A recent survey of third- and fourth-year medical students revealed that their intention to practice in underserved areas is influenced by factors such as growing up in medically underserved settings, previous work experience in religiously affiliated organizations, a very strong sense of calling, and high medical school social mission scores.1
“Caring for the medically underserved remains a pressing need in our shifting healthcare environment,” says John D. Yoon, MD, one of the study’s authors. Yoon is associate program director of the internal medicine residency program at Mercy Hospital and Medical Center in Chicago, and associate faculty of the MacLean Center for Clinical Medical Ethics at the University of Chicago.
Of the 474 students who responded to a follow-up survey, 34% had an intention to practice among the underserved.
“The ability of physicians to derive intrinsic meaning from their work may be an important factor influencing long-term workforce retention when caring for the underserved,” says Yoon.
Physicians will encounter challenges that test their commitment. These include high educational debt, lack of positive role models, and exposure during training to the often chaotic work environments of underresourced clinics and hospitals.

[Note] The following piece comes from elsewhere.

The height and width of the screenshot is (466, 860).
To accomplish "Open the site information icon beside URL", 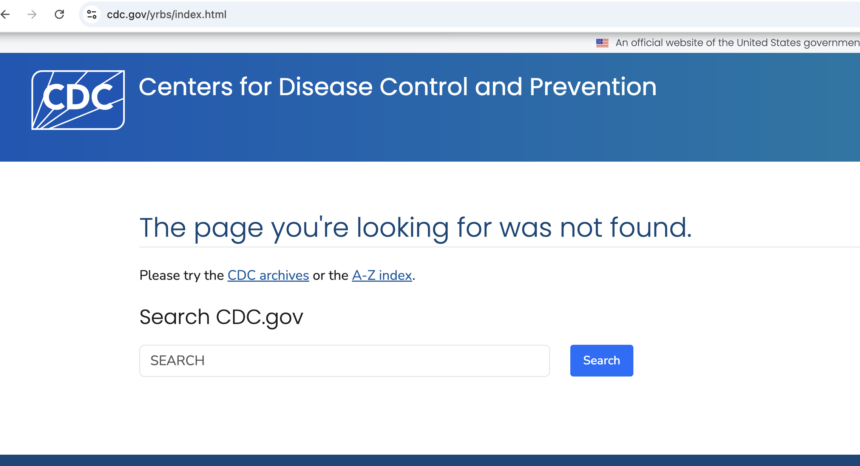I will pyautogui.click(x=92, y=14).
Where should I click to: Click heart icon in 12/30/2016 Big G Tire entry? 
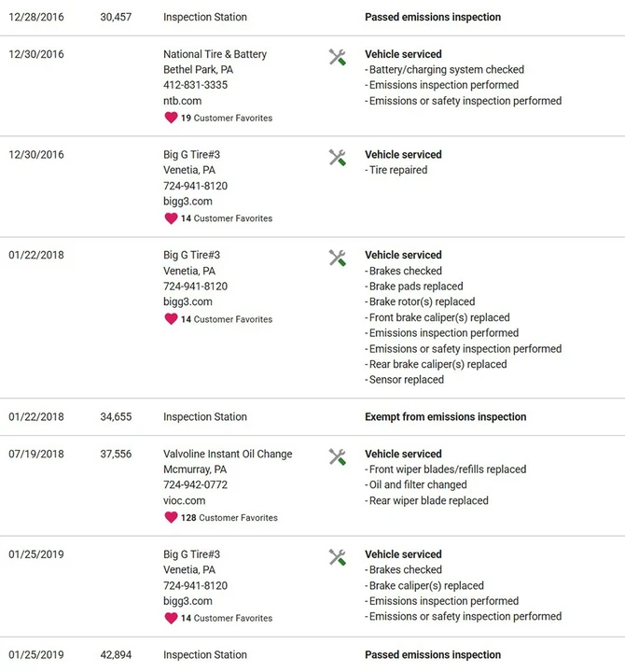[x=171, y=218]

“When push comes to shove, physicians will by default rely on their deepest commitments and their inner resources,” says Yoon.
The study is part of the University of Chicago’s Project on the Good Physician, a research initiative on the ethical and professional development of physicians in training.
“A growing number of critics argue that conventional, didactic approaches fall far short of helping physicians develop the moral characteristics essential for good medical practice,” says Yoon.
In this particular study, the researchers wanted to learn more about how a medical student becomes a physician “who finds enduring meaning and intrinsic reward in the sort of clinical practice that meets the pressing needs of the United States public,” says Yoon.
The researchers noticed a “glaring gap” in the medical literature on the role of religion and spirituality. “We did find that more religious medical students were more likely to report intentions to enter primary care in underserved settings,” says Yoon.
However, the majority of medical students have no intentions of practicing among the underserved. This is the case despite a physician shortage that disproportionately affects this population.
“Our study highlights the important role that institutional cultures of academic medical centers might have in training the kind of physicians who are committed to caring for the underserved,” concludes Yoon.
Physicians strongly committed to caring for the underserved act as role models for trainees. “I suspect that these cultures will have an immense long-term influence on whether trainees choose careers that care for the underserved,” says Yoon.
1. O’Connell TF, Ham SA, Hart TG, et al. A national longitudinal survey of medical students’ intentions to practice among the underserved. Acad Med 2018; 93(1):90-97.